WHAT YOU ARE ASKED TO DO: The answer must consist of every line in the records below that contains the string "computer".

Collected data:

──────────

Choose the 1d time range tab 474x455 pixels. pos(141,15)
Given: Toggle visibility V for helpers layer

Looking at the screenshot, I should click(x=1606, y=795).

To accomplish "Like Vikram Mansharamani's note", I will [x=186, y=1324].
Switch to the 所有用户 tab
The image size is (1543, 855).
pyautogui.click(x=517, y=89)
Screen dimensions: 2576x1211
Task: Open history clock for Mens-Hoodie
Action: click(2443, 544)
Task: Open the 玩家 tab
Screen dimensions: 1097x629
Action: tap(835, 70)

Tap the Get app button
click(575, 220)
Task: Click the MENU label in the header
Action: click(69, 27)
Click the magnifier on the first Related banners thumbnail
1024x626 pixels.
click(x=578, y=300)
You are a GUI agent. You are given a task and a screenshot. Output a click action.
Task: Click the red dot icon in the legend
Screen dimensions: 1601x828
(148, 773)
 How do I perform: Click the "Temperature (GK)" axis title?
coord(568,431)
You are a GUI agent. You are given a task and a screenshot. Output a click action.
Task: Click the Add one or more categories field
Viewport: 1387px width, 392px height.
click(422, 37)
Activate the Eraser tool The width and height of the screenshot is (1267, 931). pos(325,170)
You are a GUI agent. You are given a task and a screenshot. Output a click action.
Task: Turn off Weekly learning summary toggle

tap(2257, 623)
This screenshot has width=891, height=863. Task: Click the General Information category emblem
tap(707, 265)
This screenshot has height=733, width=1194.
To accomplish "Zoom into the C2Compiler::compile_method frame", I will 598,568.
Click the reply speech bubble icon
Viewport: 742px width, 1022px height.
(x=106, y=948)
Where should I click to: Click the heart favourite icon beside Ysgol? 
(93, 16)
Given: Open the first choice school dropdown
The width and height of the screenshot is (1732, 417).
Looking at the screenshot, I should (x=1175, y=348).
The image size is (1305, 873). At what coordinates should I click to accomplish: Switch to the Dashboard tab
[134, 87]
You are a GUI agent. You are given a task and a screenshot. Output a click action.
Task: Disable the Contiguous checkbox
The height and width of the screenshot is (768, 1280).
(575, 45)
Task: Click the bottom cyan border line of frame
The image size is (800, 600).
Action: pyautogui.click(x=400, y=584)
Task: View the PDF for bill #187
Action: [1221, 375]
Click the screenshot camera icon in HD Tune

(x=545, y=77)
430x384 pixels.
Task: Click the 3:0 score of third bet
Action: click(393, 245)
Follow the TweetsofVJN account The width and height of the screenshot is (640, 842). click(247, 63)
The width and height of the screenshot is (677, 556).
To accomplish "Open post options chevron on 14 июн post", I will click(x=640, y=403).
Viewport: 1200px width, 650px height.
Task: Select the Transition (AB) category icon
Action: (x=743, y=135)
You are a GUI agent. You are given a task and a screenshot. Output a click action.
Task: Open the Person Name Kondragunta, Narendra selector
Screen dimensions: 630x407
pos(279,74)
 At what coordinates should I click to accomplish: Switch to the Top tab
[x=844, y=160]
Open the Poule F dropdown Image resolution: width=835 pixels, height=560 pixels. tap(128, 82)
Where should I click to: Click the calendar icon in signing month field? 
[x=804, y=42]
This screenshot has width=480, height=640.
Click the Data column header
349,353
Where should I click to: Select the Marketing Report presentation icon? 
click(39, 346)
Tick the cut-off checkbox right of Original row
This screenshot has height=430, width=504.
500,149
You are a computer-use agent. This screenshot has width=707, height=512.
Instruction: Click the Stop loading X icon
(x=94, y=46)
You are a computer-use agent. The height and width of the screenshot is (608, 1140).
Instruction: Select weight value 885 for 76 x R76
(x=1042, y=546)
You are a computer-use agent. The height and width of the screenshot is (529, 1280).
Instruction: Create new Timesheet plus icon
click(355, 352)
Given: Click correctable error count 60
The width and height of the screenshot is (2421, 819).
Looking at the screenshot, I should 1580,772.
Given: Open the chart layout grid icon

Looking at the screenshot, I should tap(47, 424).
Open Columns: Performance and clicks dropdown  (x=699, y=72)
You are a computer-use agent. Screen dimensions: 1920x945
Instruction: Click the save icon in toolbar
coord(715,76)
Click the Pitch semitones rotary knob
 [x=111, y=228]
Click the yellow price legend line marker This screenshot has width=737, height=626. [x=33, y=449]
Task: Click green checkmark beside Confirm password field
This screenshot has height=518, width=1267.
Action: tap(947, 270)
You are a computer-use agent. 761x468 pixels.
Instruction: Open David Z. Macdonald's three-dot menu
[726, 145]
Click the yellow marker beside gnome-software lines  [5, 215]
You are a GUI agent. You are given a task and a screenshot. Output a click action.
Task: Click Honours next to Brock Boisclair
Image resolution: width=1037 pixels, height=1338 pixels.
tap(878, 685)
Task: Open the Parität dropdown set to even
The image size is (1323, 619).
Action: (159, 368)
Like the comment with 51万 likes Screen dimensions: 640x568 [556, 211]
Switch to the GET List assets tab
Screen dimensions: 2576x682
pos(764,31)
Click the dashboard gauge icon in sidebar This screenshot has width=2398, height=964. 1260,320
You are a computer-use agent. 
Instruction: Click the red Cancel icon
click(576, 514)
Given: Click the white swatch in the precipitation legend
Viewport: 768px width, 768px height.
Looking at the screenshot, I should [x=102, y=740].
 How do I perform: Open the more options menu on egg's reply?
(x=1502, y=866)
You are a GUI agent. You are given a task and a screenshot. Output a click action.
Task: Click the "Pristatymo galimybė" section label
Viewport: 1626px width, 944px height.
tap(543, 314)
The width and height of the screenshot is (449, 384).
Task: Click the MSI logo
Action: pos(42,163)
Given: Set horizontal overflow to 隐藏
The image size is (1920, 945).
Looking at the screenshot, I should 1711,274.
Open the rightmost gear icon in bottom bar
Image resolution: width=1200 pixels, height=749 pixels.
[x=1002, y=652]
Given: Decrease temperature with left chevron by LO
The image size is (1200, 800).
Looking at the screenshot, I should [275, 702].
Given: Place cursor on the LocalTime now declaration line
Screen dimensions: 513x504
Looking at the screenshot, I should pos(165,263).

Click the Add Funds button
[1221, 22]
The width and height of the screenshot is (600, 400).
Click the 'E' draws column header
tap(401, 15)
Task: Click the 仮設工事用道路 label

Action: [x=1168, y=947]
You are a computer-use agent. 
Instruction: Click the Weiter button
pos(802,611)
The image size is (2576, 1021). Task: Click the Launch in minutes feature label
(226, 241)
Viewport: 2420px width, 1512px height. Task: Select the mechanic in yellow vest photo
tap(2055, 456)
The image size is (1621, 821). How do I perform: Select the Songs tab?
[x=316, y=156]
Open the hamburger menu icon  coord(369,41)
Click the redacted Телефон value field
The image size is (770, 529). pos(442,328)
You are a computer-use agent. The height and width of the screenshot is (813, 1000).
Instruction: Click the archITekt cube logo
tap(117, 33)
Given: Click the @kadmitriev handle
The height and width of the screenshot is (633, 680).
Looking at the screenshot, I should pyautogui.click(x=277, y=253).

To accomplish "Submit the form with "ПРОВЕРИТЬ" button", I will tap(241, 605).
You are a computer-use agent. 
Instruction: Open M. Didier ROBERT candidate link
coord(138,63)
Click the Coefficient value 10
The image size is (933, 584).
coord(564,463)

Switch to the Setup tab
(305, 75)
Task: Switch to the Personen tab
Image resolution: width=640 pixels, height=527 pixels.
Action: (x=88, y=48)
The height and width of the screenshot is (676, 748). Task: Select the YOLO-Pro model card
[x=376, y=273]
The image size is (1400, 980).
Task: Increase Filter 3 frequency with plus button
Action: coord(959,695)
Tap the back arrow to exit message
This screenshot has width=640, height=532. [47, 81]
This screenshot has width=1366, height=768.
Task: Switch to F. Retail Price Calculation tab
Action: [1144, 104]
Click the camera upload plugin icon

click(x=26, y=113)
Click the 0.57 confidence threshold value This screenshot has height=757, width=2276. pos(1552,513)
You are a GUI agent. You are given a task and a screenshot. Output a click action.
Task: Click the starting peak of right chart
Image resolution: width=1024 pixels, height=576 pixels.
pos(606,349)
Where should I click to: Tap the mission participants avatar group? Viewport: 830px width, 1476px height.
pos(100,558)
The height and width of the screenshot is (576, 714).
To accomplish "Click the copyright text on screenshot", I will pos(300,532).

──────────

SOLUTION FOR THIS TASK:
You are a computer-use agent. This screenshot has width=707, height=512.
You are a computer-use agent. The height and width of the screenshot is (608, 1140).
You are a computer-use agent. The height and width of the screenshot is (529, 1280).
You are a computer-use agent. Screen dimensions: 1920x945
You are a computer-use agent. 761x468 pixels.
You are a computer-use agent. 
You are a computer-use agent. 
You are a computer-use agent. The height and width of the screenshot is (813, 1000).
You are a computer-use agent. 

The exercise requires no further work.